I think that these are important issues that should be addressed, but I also think that focusing on the problem and ganging up on people and making fun of them is immature, fruitless and does nothing to solve the problem or make the world a better place. It also seems that the comments from from a place of unrest, misery, hatred, or even possible jealousy. You are forgetting that at some point you didn't know everything and someone taught you or you read a book or website to learn. Some people don't know things that you know. If you have such a problem with people not knowing things become an educator and teach people the right way to do things, by outlining step by step solutions, by holding a local class about preserving home-made products and charging a small fee so it's worth your time, by posting a video of how to do things correctly, by writing a book, publishing and selling it. Or seriously just be quiet. You waste everyone's time with this immature nonsense and I am sure that we are all adults.
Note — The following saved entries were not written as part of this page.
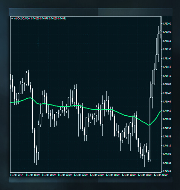The height and width of the screenshot is (190, 180).
Task: Select the 11 Apr 2017 time label
Action: click(x=17, y=175)
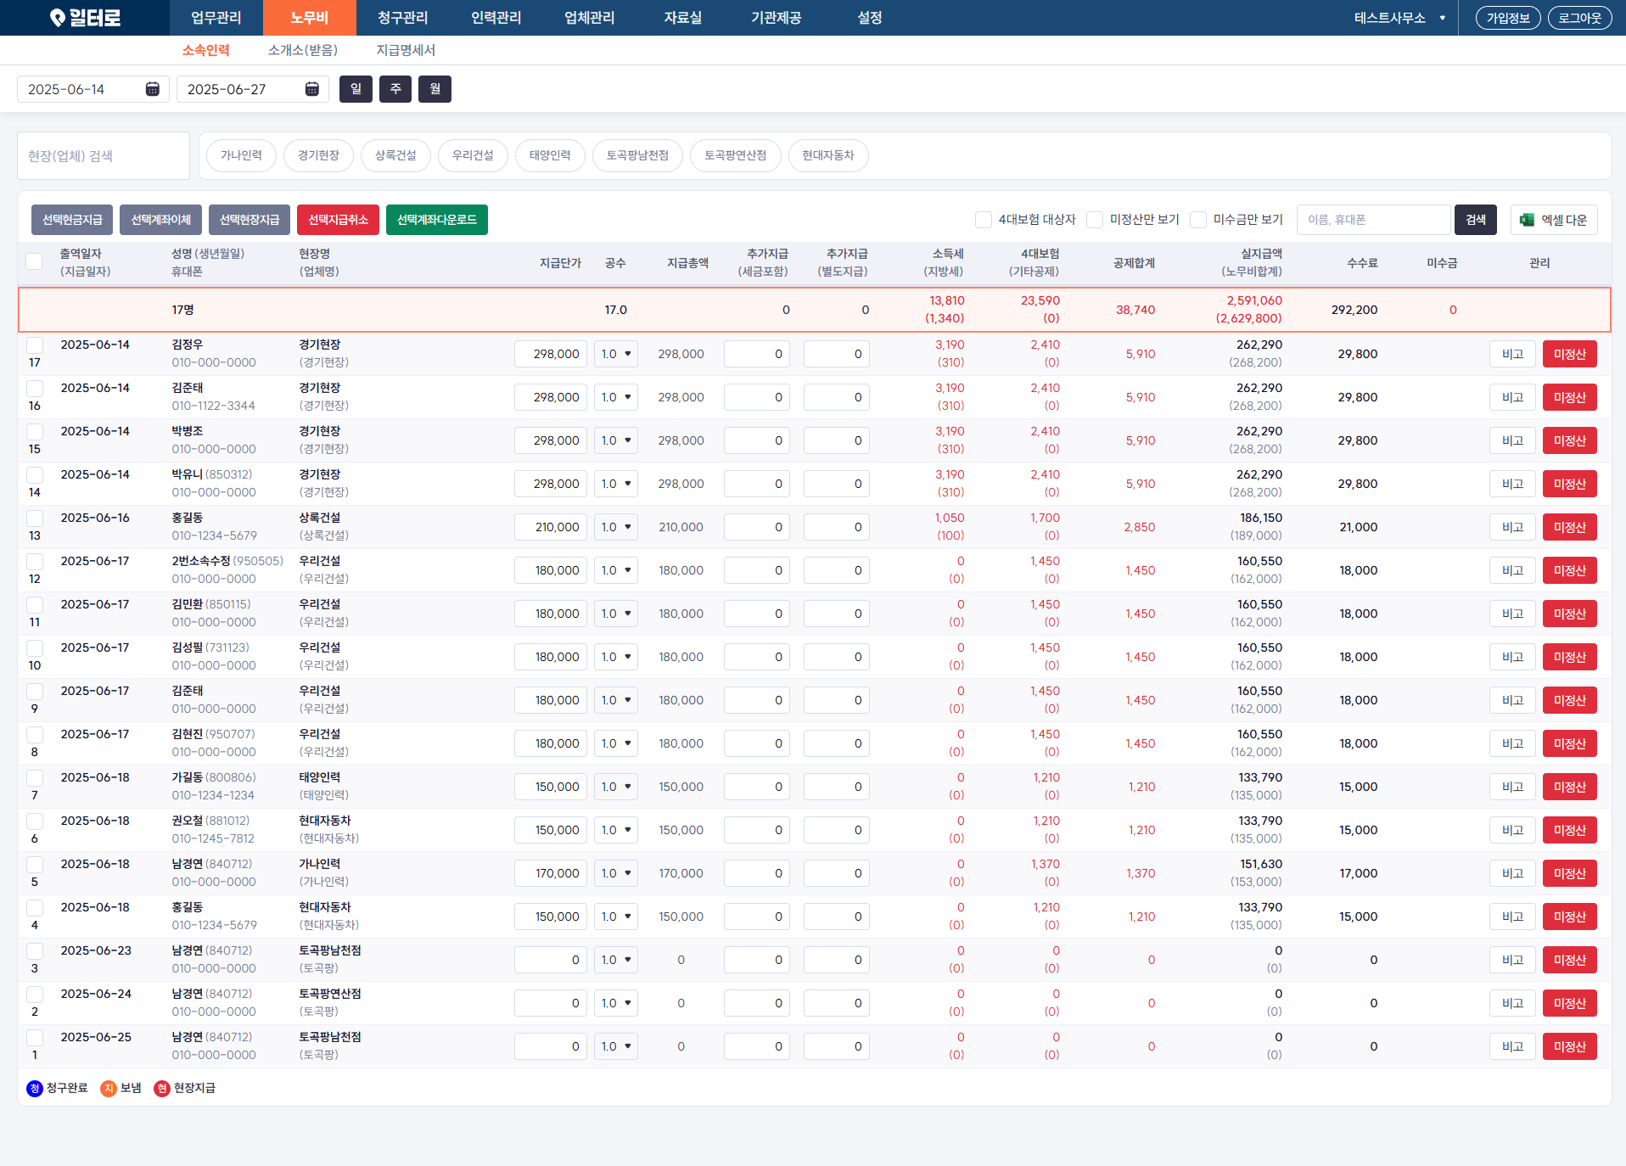Open the end date calendar icon
This screenshot has height=1166, width=1626.
(x=312, y=89)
Susan Barclay-Nichols said...

Anonymous: Are you serious? Are you actually serious? Do you have any clue what I offer to the bath and body community for free? Do you have any idea of what I offer for classes, craft groups, ebooks, blog posts, and more? Wow! This is the singularly most ridiculous comment I have seen in years. I'm not even sure why I'm writing in response, except that I simply can't believe someone could write such a bewildering comment. I am genuinely surprised.

Vanessa said...

I am looking to start my own business. This is so discouraging. I want to start with body butters and scrubs. Which would be better to use butters that are made with just butters, oils and some type of fragrance or butters made with water, etc. And I am a newby, but Im a licensed Ethetician (surely that makes one of us feel better about my decision). Thanks in advance.

I also am going to take Jane Barber's class this fall.
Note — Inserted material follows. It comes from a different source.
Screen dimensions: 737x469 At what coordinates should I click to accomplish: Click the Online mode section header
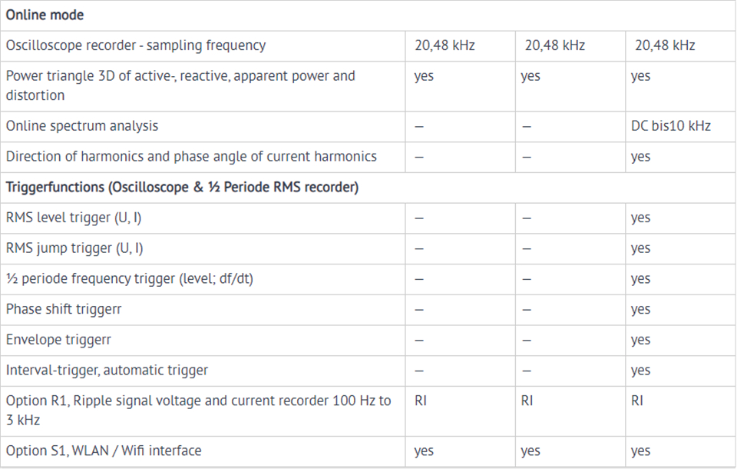(45, 15)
Susan Barclay-Nichols said...

Hi Vanessa. Why is this post discouraging? I'm trying to give you advice on what you need to know before selling your products.

Vanessa said...

Oh no no no. That's not what I mean. I absolutely love the post. What I mean is Im impatient. I want to learn what I need to do. I guess what it boils down to is Im ready to get started yesterday. What you say and recommend is not discouraging. The process is. Going from a to z.

Vanessa said...

What would be better to use butters that are made with just butters, oils and some type of fragrance or butters made with water, etc.

What is better to use as a fragrance? Fragrance oils or essential oils?

Anonymous said...

Great post! I had no idea grapeseed oil has a short shelf life. Which oils have the longest shelf life? Thank you :-)

Charity said...

Where is the best place to start to master the universe that is lotion and soap crafting? I feel like there is so much information out there. I am using preservatives already and have a small amount of ppl that seem to really like my first couple experiments...being on mat leave no one wants to take these products for free so they "donate" money to me lol, so that I can keep experimenting. I know that is what it is, experimenting bc I am in no way a pro. But I love doing it, I love giving someone something and telling them all the amazing benefits of the products (mostly natural) and the ingredients and their properties. But I want to do the trade proud and be able to understand it as much as I can. You are so kind to educate and offer this information, I just dont know where to begin. Chemistry is not my strong suit so having it "englished" out for me helps lol

Susan Barclay-Nichols said...

Have you tried the newbie section of this blog?

Anonymous said...

I'm rather surprised at some of the comments. This is something that I am exploring as well. What I don't understand is why some people don't spend the time READING and LEARNING about this stuff?? Essential oils are NOT a harmless substance, you can really burn yourself and others if it's not used properly, just like someone should KNOW that water and oil don't mix well without a solubilizer in it. I can't stress enough that READING READING READING is the starting point!!